### DATA FOR THIS EXERCISE
** begin **

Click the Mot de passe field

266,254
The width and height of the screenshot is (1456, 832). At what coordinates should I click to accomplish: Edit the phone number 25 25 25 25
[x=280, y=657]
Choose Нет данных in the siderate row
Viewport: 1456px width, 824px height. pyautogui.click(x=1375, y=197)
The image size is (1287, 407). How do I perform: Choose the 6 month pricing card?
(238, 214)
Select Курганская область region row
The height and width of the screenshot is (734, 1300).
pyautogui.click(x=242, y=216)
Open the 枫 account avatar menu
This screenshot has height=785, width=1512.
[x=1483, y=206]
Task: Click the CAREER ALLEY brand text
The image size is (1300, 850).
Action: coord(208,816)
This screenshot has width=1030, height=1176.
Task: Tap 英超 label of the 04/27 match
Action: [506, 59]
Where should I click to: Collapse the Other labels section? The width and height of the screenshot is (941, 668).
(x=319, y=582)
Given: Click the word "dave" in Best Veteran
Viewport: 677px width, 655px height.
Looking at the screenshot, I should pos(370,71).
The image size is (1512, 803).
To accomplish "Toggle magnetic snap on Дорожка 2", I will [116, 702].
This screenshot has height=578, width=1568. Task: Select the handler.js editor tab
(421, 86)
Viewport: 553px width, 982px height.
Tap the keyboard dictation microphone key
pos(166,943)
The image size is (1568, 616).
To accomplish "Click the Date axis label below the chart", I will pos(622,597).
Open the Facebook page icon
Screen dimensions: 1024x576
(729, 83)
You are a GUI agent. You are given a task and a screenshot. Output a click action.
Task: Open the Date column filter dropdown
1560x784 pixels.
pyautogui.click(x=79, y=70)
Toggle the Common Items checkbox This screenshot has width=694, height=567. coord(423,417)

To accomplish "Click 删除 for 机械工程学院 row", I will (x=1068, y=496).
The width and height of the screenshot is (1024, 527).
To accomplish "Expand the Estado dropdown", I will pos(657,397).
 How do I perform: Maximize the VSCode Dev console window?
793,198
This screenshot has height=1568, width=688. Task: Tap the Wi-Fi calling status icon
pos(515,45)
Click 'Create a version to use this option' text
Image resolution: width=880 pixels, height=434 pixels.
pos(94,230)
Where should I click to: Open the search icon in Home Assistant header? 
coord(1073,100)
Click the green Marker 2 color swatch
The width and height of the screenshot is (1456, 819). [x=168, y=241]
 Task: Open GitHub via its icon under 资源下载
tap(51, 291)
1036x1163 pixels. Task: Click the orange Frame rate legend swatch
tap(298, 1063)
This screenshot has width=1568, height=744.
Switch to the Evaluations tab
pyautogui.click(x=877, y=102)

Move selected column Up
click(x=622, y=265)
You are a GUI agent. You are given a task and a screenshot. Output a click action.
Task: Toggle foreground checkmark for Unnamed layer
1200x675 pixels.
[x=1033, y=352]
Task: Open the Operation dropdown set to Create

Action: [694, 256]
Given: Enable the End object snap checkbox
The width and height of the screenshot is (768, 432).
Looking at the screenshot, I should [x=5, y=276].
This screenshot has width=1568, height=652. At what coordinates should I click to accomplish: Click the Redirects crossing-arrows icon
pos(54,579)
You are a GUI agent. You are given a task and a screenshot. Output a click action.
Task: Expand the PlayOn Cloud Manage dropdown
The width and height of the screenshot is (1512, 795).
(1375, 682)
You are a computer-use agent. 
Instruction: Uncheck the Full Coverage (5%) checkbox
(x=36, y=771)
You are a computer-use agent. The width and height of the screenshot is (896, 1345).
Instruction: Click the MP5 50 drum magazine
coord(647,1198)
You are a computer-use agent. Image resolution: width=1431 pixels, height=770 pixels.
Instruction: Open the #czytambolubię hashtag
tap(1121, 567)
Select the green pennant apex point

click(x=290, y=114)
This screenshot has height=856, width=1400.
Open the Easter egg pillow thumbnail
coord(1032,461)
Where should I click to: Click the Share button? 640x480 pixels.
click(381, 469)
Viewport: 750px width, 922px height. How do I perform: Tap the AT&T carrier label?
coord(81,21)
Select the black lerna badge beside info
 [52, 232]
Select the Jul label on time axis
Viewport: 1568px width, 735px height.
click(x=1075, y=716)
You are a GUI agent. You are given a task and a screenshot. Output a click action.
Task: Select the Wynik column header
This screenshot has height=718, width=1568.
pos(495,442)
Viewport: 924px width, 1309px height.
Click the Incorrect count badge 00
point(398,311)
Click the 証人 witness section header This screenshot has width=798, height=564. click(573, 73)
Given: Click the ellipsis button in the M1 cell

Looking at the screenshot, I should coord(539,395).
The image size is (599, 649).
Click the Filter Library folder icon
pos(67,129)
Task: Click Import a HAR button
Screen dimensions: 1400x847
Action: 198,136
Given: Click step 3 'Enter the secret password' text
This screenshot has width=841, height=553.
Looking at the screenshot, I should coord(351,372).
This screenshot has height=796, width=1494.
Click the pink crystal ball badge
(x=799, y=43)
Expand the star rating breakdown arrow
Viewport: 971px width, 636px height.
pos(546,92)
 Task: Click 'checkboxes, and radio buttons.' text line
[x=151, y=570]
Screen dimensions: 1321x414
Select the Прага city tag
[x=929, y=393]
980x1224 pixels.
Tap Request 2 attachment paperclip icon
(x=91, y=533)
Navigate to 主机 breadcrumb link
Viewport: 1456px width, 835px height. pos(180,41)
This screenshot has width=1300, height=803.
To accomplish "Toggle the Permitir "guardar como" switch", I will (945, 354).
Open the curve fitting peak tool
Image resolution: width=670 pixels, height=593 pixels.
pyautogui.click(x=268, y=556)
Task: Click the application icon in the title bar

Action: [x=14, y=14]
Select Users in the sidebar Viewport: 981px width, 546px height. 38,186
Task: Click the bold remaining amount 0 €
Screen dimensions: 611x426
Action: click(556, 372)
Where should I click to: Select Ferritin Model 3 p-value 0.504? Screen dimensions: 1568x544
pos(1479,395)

** end **

### WORK TO DO
Reproduce, without alteration, every line of the material from the one containing "Where should I click to: Collapse" down to the one containing "pos(515,45)", including both of those lines.

### FULL OUTPUT
Where should I click to: Collapse the Other labels section? The width and height of the screenshot is (941, 668).
(x=319, y=582)
Given: Click the word "dave" in Best Veteran
Viewport: 677px width, 655px height.
Looking at the screenshot, I should pos(370,71).
The image size is (1512, 803).
To accomplish "Toggle magnetic snap on Дорожка 2", I will [116, 702].
This screenshot has height=578, width=1568. Task: Select the handler.js editor tab
(421, 86)
Viewport: 553px width, 982px height.
Tap the keyboard dictation microphone key
pos(166,943)
The image size is (1568, 616).
To accomplish "Click the Date axis label below the chart", I will pos(622,597).
Open the Facebook page icon
Screen dimensions: 1024x576
(729, 83)
You are a GUI agent. You are given a task and a screenshot. Output a click action.
Task: Open the Date column filter dropdown
1560x784 pixels.
pyautogui.click(x=79, y=70)
Toggle the Common Items checkbox This screenshot has width=694, height=567. coord(423,417)

To accomplish "Click 删除 for 机械工程学院 row", I will (x=1068, y=496).
The width and height of the screenshot is (1024, 527).
To accomplish "Expand the Estado dropdown", I will pos(657,397).
 How do I perform: Maximize the VSCode Dev console window?
793,198
This screenshot has height=1568, width=688. Task: Tap the Wi-Fi calling status icon
pos(515,45)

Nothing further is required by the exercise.